Using the article on Jim Baker in the Middle East, answer yes or no for whether each statement agrees with it, and quote the deciding words of the article. 1. Iraq invaded and annexed Kuwait in August 1990. 2. The Americans learned of the planned operation against Kuwait only a few days in advance. 3. In July 1990, April Glaspie told Saddam Hussein that the United States opposed any change to the border between Iraq and Kuwait.

▶ **SOURCE EXTRACT**:
_ _ _ _ _ _ _

Jim Baker Makes Things Worse in the Middle East -- He's an Old Hand at Creating Chaos & Befriending Oppression
Baker himself is an old hand at Middle Eastern troublemaking. Many of the corpses littering the Middle Eastern landscape can be attributed --in part at least-- to Baker's policies. To this day, Baker's "realism" or cynical hatred for people causes problems. Some of his earlier doings as secretary of state have caused enduring trouble. Let's take Lebanon as a case in point. Lebanon has been bedevilled for years by Syrian hegemony, up to 2005, and since then by Syrian efforts to return and retake control of the Land of the Cedars. Here is Michel Gurfinkiel on Baker's illustrious accomplishments in and for Lebanon:
. . . in August 1990, Saddam Hussein's Iraq invaded and annexed Kuwait. The Americans knew several months before that such an operation was being prepared, but did not react as vigorously as one might have expected. For Baker, there was a dilemma between interest and interest. Kuwait, like the other Gulf monarchies, was situated at the heart of the American-Arab petroleum partnership. But Iraq too was a first rank oil producer and seemed to form moreover, in the 1980s, a rampart of those same monarchies against Khomeiniist Iran [bear in mind here that Baker's forerunner as a "realist" US foreign minster, Zbig Brzezinski, had helped Khomeini take over Iran]. What is more, Baker had "advised" --in a personal capacity-- both of those countries [Kuwait & Iraq]. In the end, the secretary of state [Baker] adopted the worst possible attitude. On his instructions, the American ambassador April Glaspie let Saddam Hussein understand in July 1990 that "the United States did not have an opinion on the border conflict between Iraq and Kuwait." The Iraqi dictator interpreted this as an implicit approval of his planned invasion.

_ _ _ _ _ _ _

▶ **DATA BLOCK**:
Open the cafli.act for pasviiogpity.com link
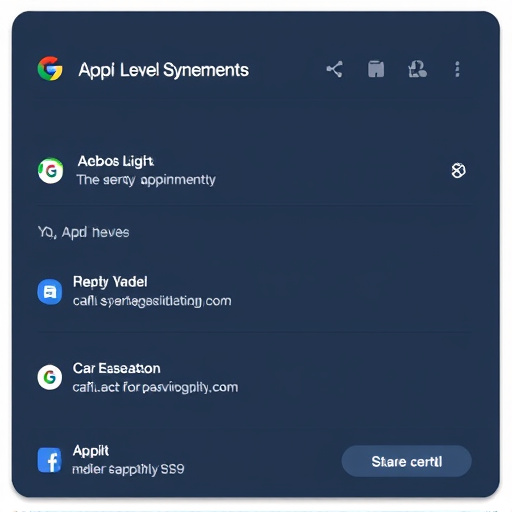click(x=155, y=387)
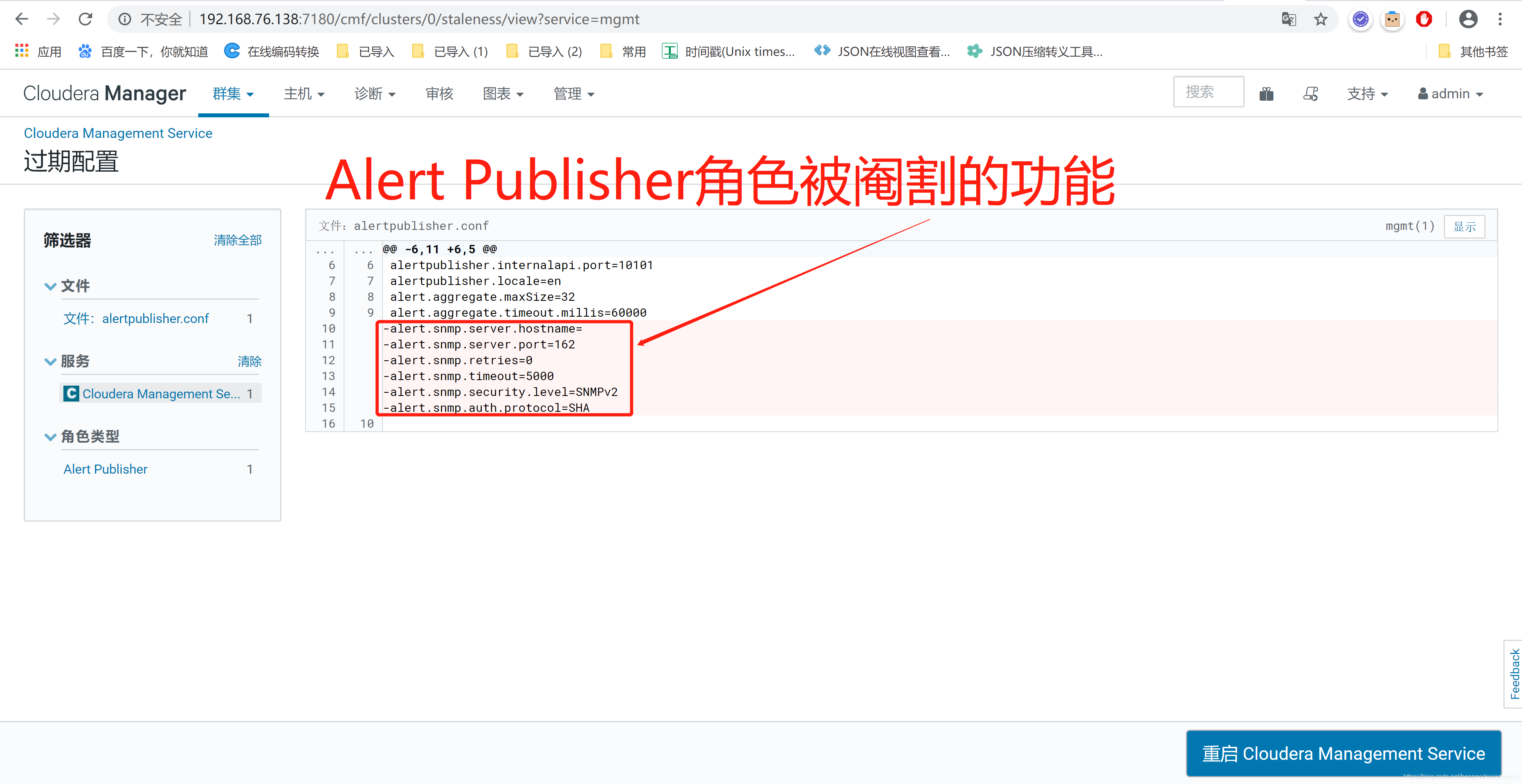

_ _ _ _ _ _ _

▶ **REPLY TO THE EXERCISE**:
1. Yes: "in August 1990, Saddam Hussein's Iraq invaded and annexed Kuwait."
2. No: "The Americans knew several months before that such an operation was being prepared"
3. No: "the United States did not have an opinion on the border conflict between Iraq and Kuwait."